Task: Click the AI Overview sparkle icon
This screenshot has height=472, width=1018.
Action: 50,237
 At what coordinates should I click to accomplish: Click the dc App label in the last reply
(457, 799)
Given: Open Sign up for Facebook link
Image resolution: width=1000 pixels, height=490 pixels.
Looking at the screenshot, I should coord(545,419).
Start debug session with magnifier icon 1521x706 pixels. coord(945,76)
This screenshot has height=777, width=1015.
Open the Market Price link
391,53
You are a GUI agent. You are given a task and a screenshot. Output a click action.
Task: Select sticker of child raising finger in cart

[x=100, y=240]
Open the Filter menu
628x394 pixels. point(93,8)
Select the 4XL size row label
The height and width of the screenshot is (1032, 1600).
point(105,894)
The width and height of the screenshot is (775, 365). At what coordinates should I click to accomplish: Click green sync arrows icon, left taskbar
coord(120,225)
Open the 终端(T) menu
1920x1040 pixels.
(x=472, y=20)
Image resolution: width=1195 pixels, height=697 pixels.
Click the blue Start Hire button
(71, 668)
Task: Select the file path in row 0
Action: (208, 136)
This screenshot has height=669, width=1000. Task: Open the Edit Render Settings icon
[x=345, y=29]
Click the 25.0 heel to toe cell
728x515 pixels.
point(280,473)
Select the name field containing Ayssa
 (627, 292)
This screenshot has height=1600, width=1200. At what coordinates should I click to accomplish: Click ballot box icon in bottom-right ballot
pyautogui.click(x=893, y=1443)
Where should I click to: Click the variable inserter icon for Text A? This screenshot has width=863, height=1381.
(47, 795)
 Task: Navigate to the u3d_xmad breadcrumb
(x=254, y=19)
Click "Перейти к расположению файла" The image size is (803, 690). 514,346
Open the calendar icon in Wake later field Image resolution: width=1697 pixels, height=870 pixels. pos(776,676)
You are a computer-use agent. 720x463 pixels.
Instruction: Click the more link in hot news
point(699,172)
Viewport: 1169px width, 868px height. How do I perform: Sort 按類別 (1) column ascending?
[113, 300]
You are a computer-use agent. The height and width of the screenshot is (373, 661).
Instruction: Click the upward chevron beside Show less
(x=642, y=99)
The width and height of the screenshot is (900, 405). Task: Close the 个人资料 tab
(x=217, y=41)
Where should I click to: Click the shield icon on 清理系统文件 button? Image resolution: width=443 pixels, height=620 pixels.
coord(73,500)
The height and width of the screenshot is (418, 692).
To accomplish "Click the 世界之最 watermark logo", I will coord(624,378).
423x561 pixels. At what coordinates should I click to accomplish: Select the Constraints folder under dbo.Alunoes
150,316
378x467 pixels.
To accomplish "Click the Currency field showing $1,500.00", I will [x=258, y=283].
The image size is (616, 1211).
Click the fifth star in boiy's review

☆ ☆ ☆

*YOUR GOAL*: In full and word for word, restate the data.

*EXPECTED OUTPUT*:
Task: Click the AI Overview sparkle icon
This screenshot has height=472, width=1018.
Action: 50,237
 At what coordinates should I click to accomplish: Click the dc App label in the last reply
(457, 799)
Given: Open Sign up for Facebook link
Image resolution: width=1000 pixels, height=490 pixels.
Looking at the screenshot, I should coord(545,419).
Start debug session with magnifier icon 1521x706 pixels. coord(945,76)
This screenshot has height=777, width=1015.
Open the Market Price link
391,53
You are a GUI agent. You are given a task and a screenshot. Output a click action.
Task: Select sticker of child raising finger in cart

[x=100, y=240]
Open the Filter menu
628x394 pixels. point(93,8)
Select the 4XL size row label
The height and width of the screenshot is (1032, 1600).
point(105,894)
The width and height of the screenshot is (775, 365). At what coordinates should I click to accomplish: Click green sync arrows icon, left taskbar
coord(120,225)
Open the 终端(T) menu
1920x1040 pixels.
(x=472, y=20)
Image resolution: width=1195 pixels, height=697 pixels.
Click the blue Start Hire button
(71, 668)
Task: Select the file path in row 0
Action: (208, 136)
This screenshot has height=669, width=1000. Task: Open the Edit Render Settings icon
[x=345, y=29]
Click the 25.0 heel to toe cell
728x515 pixels.
point(280,473)
Select the name field containing Ayssa
 (627, 292)
This screenshot has height=1600, width=1200. At what coordinates should I click to accomplish: Click ballot box icon in bottom-right ballot
pyautogui.click(x=893, y=1443)
Where should I click to: Click the variable inserter icon for Text A? This screenshot has width=863, height=1381.
(47, 795)
 Task: Navigate to the u3d_xmad breadcrumb
(x=254, y=19)
Click "Перейти к расположению файла" The image size is (803, 690). 514,346
Open the calendar icon in Wake later field Image resolution: width=1697 pixels, height=870 pixels. pos(776,676)
You are a computer-use agent. 720x463 pixels.
Instruction: Click the more link in hot news
point(699,172)
Viewport: 1169px width, 868px height. How do I perform: Sort 按類別 (1) column ascending?
[113, 300]
You are a computer-use agent. The height and width of the screenshot is (373, 661).
Instruction: Click the upward chevron beside Show less
(x=642, y=99)
The width and height of the screenshot is (900, 405). Task: Close the 个人资料 tab
(x=217, y=41)
Where should I click to: Click the shield icon on 清理系统文件 button? Image resolution: width=443 pixels, height=620 pixels.
coord(73,500)
The height and width of the screenshot is (418, 692).
To accomplish "Click the 世界之最 watermark logo", I will coord(624,378).
423x561 pixels. At what coordinates should I click to accomplish: Select the Constraints folder under dbo.Alunoes
150,316
378x467 pixels.
To accomplish "Click the Currency field showing $1,500.00", I will [x=258, y=283].
The image size is (616, 1211).
Click the fifth star in boiy's review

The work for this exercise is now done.